Con questo testo si chiude il ciclo di
approfondimento che abbiamo dedicato al referendum che ha sancito
l’uscita della Gran Bretagna dall’UE. In calce all’articolo potete
trovare i link alle prime due parti.
1. Dopo il referendum la sterlina ha subito avuto un deprezzamento.
I sostenitori della Brexit hanno subito sottolineato i vantaggi che ne
derivano per l’economia inglese: diventa più facile esportare merci,
attrarre turisti e si deprezzano i salari inglesi, rendendo più facile
investire. Tuttavia non stiamo parlando né del Bangladesh né di qualche
paese caraibico. Non stiamo parlando di un’economia relativamente
arretrata, dominata da due o tre settori chiave, basata sulla
manifattura da esportazione, su un basso consumo interno e una necessità
disperata di attrarre i flussi monetari dall’estero attraverso il
turismo. Stiamo parlando della culla del capitalismo, con un’economia
stratificata, complessa, con esigenze contraddittorie. Un’economia dove
esportare è importante tanto quanto importare. Un’economia dove il
settore finanziario e dei servizi sono importanti tanto quanto, se non
di più, di quello industriale.
2. Il deprezzamento della sterlina non giova l’economia inglese più di quanto potenzialmente non la danneggi.
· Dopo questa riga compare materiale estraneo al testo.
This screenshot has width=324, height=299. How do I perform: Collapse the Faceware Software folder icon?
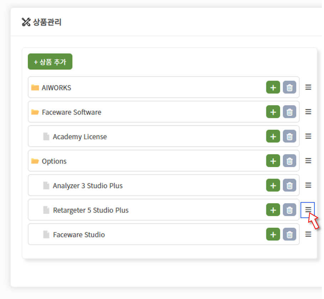pos(35,112)
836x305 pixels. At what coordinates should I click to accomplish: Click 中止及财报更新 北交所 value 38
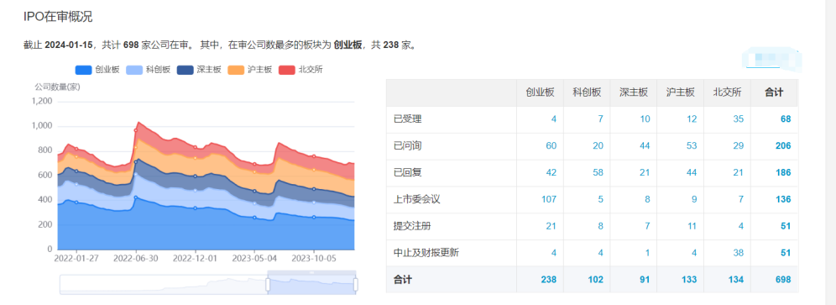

Per il momento il primo effetto è quello di determinare una fuga di
capitali, specialmente nel mercato immobiliare. Con il calare della
sterlina, cala anche il valore degli asseti immobiliari espressi in
sterline. I capitali parcheggiati nel mattone inglese iniziano perciò a “rientrare dalle proprie posizioni”:
chiedono ai grandi istituti finanziari inglesi che hanno investito in
asset immobiliari di avere indietro i propri capitali. Per rimborsare i
propri clienti, questi istituti finanziari devono a loro volta mettere
in vendita immobili per cercare di monetizzarli e acquisire liquidità.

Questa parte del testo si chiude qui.